___ SOURCE DATA ___

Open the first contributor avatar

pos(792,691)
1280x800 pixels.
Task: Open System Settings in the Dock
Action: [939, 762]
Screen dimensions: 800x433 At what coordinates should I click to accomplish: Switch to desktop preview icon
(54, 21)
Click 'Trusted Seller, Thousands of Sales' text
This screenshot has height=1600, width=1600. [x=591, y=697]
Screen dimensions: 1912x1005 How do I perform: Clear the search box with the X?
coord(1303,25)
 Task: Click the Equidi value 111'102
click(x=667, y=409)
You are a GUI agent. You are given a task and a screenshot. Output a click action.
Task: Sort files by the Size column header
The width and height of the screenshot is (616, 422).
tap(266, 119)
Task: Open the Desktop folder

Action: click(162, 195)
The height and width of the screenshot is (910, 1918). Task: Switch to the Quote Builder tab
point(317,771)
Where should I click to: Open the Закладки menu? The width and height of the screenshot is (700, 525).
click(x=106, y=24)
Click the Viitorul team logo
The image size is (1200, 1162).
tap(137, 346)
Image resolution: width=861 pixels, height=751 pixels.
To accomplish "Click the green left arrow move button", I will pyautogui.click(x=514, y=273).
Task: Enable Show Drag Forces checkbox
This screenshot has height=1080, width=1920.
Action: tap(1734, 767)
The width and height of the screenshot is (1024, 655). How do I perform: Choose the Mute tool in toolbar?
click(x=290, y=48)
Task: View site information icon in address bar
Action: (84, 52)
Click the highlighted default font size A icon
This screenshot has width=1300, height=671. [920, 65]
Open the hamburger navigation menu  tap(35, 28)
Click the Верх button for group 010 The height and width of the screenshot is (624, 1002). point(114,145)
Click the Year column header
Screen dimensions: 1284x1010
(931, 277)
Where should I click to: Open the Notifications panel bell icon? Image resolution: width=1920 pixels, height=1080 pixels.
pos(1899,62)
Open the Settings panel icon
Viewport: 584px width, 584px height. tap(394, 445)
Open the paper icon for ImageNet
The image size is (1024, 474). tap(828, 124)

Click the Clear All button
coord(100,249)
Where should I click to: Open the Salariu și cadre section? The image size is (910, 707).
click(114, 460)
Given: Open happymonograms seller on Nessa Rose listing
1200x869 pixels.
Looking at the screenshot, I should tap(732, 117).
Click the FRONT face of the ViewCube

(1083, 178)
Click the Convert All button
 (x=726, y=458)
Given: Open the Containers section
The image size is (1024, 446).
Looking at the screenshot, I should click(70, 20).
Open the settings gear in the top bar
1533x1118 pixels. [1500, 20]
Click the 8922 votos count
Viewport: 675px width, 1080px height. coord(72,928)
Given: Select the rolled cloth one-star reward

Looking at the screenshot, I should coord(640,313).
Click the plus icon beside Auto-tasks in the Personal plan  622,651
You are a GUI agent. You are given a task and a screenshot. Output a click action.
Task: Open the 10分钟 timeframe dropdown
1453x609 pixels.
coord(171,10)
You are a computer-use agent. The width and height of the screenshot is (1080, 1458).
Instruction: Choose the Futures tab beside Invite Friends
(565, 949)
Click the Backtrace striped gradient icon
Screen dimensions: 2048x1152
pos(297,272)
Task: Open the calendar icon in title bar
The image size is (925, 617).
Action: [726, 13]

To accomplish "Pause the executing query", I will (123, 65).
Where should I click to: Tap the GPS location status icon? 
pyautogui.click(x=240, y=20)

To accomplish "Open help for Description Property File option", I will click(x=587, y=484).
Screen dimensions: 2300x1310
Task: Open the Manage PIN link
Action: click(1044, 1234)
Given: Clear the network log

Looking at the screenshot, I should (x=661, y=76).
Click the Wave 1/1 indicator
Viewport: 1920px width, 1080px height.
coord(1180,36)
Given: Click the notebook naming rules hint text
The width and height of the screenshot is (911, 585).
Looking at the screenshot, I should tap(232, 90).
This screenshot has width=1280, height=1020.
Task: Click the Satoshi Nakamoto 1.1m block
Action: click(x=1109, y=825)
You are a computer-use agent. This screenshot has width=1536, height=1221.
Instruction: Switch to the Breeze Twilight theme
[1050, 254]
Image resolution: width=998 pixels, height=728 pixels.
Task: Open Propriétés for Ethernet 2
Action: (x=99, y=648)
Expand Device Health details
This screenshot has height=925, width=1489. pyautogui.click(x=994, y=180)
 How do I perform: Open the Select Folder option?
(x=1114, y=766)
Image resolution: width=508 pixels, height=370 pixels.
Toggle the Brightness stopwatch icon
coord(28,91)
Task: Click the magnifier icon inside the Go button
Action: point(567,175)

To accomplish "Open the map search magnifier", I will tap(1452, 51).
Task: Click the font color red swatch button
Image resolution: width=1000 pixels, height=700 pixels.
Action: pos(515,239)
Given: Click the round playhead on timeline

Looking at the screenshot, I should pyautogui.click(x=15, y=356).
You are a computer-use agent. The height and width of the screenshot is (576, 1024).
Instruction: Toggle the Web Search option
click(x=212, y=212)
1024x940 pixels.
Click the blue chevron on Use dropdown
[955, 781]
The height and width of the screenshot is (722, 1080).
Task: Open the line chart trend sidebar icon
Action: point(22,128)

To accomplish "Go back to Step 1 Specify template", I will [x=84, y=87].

___

WHAT YOU WILL DO
Please return the rows exactly as they appear, beginning with the first row and continuing through the line containing "coord(1303,25)".

THE SOLUTION
Open the first contributor avatar

pos(792,691)
1280x800 pixels.
Task: Open System Settings in the Dock
Action: [939, 762]
Screen dimensions: 800x433 At what coordinates should I click to accomplish: Switch to desktop preview icon
(54, 21)
Click 'Trusted Seller, Thousands of Sales' text
This screenshot has height=1600, width=1600. [x=591, y=697]
Screen dimensions: 1912x1005 How do I perform: Clear the search box with the X?
coord(1303,25)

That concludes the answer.